Papers II and III deal with applying the concept of self-attention to different data domains. In Paper II we focus on point clouds, which are modeled as unordered sets in 3D space. Although applying self-attention to sets is straightforward, we find that this mechanism in itself is not enough to improve feature learning. Instead, we propose a hierarchical approach inspired by graph neural networks, where self-attention is applied to both patches of points, and to points within the patches. This results in improved predictive performance and reduced computational cost, while preserving invariance to permutations of points in the set.

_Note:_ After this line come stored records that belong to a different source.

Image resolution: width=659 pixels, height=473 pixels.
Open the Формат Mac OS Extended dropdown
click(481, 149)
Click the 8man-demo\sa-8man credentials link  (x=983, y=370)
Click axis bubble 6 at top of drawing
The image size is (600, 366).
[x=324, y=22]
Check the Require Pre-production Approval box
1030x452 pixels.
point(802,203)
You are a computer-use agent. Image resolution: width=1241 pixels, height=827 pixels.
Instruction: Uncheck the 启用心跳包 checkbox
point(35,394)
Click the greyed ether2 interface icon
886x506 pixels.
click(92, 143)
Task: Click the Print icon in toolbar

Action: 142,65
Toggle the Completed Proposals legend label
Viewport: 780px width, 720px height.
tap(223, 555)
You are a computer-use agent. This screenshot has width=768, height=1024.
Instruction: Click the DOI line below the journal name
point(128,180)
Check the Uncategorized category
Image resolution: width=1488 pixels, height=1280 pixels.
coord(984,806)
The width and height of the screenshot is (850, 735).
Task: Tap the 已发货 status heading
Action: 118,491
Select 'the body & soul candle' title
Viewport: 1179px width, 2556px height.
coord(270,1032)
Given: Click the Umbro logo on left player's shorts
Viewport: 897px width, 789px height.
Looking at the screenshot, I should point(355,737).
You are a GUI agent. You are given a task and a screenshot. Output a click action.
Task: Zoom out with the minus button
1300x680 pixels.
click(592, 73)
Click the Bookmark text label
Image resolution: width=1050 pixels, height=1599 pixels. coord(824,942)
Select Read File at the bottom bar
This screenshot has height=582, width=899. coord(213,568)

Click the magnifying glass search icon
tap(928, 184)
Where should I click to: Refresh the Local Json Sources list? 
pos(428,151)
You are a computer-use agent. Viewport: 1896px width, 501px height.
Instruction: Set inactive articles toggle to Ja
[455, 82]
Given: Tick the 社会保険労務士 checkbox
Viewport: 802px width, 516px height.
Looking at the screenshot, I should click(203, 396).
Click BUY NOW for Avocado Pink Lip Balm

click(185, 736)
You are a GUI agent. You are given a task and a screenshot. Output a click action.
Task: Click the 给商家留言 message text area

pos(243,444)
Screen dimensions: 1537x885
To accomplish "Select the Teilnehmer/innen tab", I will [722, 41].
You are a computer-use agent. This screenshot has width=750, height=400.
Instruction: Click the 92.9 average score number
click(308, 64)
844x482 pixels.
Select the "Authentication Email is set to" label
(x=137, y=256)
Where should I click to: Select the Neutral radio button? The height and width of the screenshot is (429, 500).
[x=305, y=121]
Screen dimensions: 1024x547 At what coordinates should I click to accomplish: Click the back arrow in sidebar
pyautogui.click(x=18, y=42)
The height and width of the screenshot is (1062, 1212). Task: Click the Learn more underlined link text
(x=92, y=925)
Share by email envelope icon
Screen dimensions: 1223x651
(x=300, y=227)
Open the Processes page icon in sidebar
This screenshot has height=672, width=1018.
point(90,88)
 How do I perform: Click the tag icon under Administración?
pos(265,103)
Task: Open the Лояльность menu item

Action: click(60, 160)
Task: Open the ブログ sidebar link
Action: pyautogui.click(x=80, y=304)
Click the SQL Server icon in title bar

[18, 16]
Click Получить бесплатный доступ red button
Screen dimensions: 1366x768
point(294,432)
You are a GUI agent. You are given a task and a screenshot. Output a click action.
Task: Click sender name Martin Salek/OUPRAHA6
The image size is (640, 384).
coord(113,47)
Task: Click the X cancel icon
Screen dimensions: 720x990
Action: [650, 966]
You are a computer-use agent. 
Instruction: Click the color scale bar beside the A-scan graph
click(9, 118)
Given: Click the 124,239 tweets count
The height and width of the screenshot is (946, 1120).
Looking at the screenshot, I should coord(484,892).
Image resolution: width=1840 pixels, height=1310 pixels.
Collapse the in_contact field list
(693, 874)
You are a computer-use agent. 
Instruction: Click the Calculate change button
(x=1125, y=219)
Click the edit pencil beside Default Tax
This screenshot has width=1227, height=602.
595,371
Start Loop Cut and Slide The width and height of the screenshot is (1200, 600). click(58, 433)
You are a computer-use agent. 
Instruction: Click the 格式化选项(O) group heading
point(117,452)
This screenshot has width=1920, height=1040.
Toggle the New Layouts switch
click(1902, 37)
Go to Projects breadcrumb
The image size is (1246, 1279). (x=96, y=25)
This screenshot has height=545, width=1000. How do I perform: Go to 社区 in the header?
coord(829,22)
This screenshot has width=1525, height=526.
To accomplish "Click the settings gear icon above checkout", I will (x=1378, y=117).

In Paper III we explore the use of self-attention for auditory perception. Using a simple Transformer architecture, we achieve state-of-the art performance for speech classification. However, deploying speech recognition models in real world scenarios often involves making trade-offs between predictive performance and computational costs. In Paper IV, we therefore explore floating point quantization of neural networks in the context of federated learning and propose a new method that allows training to be performed on low-precision hardware. More specifically, we propose a method for quantization aware training and server-to-device communication in 8-bit floating point. This allows for a significant reduction in the amount of data that needs to be communicated during the training process. Building upon the results in Paper III, we also show that our Transformer-based model can be quantized and trained in a realistic federated speech recognition setup and still achieve good performance.

Papers V, VI and VII also deal with auditory perception, but from the localization point of view. This involves processing signals from microphone arrays and extracting spatial cues that enable the system to infer the location of the sound source. One such cue is the time difference of arrival (TDOA), which is estimated by correlating signals from different pairs of microphones. However, measuring TDOA in adverse acoustical conditions is difficult, which motivates the use of machine learning for this task. In Paper V, we propose a learning-based extension of a classical method for TDOA estimation that improves prediction accuracy, while simultaneously preserving some of the properties of the classical method. This is achieved by using a model architecture that is equivariant to time shifts together with an RvC training objective.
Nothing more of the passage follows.